__QUOTED PASSAGE__.
[Start of section]
For more than 150 years, Trinity University – which relocated to San Antonio, Texas in 1942 – has turned challenges into opportunities to ensure the best and brightest students have access to a transformative education.
When the COVID-19 pandemic drove the university to adopt new hybrid learning models, Trinity deployed a distance learning system featuring Xilica Solaro QR1 processors to improve audio intelligibility for remote learners. The university rolled-out the Xilica solution in more than 60 classrooms across its campus.
Trinity University pivoted to a split learning model with a small number of students in each classroom and the remainder off-campus or in the dorms. As they converted their classrooms to video conferencing, audio clarity was crucial.
“One of the most difficult parts of distance learning is the audio. It’s easy to pick up an instructor at one microphone, but when you have students in the classroom who need to participate too, you need a way to pick them up clearly as well.”
In-room speech reinforcement was made necessary by instructors wearing masks that muffled their voices. Echo is often a challenge for video conferencing. With multiple microphones in each classroom reacting differently based on their relative position to the speakers, each mic needed its own acoustic echo cancellation.
[End of section]
__ACTIVITIES__.
1 - From the text about Trinity University's distance learning system, list every figure that gives a quantity or a year, leaving out figures that are part of a name such as a product or disease.
2 - Carry on the text about Trinity University's classroom audio from the point where it stops.
The lines after this text come from a separate, unrelated source.

__EXTRACTED RECORDS__.
[Start of section]
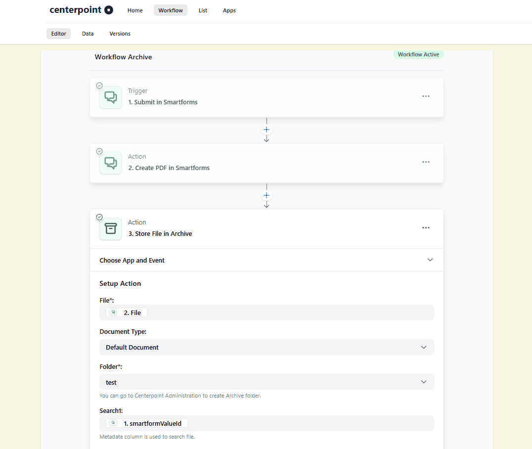The width and height of the screenshot is (532, 449).
Task: Click the Smartforms trigger icon
Action: (x=110, y=97)
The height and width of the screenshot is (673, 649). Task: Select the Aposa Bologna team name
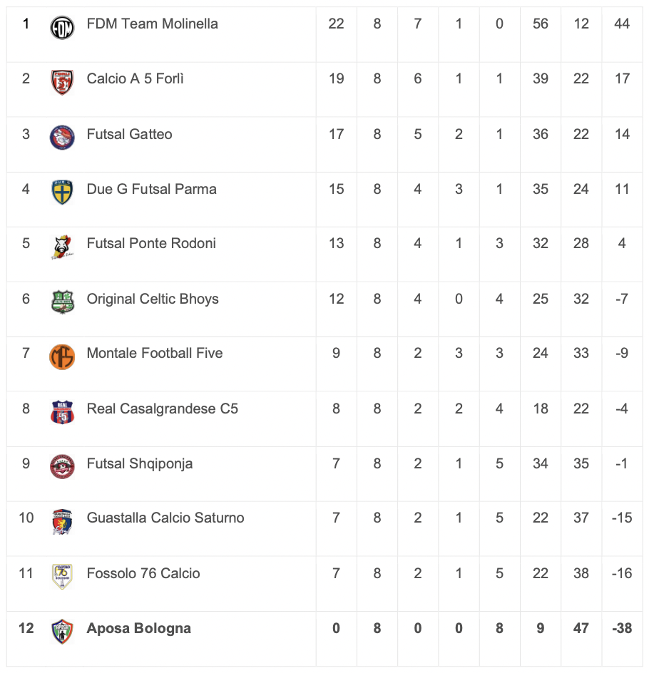pos(138,628)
[End of section]
__EXPECTED RESULTS__.
1 -
- more than 150 years
- 1942
- more than 60 classrooms

2 -
Last but not least, the solution needed to work seamlessly on the university’s IT infrastructure, which separates AV equipment from the main campus network on its own distinct AV network.
The low-profile footprint of the Xilica Solaro QR1 made it ideal for drop-ceiling installation in the space-sensitive project, while its modular nature enabled the exact features to be installed into the device to manage costs.
More than 60 classrooms now combine a dedicated Solaro QR1 DSP with multiple microphones and a single HD video camera. Ceiling-mounted analog array microphones are distributed within the room to capture student audio, with an additional unit up front for the instructor when speaking at the whiteboard. Wireless and podium microphones round out speech reinforcement. A USB interface card in the Solaro QR1 directly handles audio to and from the room’s video conferencing PC, avoiding issues such as ground loops that can occur when using analog audio from a computer.
Instructors can turn student microphones on and off as desired through Crestron and AMX control systems, which benefit from pre-built integration between the Solaro QR1 processors.
“The Xilica Solaro QR1 is a great fit for applications such as echo cancellation in classrooms with multiple mics. Its modular functionality gives the flexibility to create just about any system we want.”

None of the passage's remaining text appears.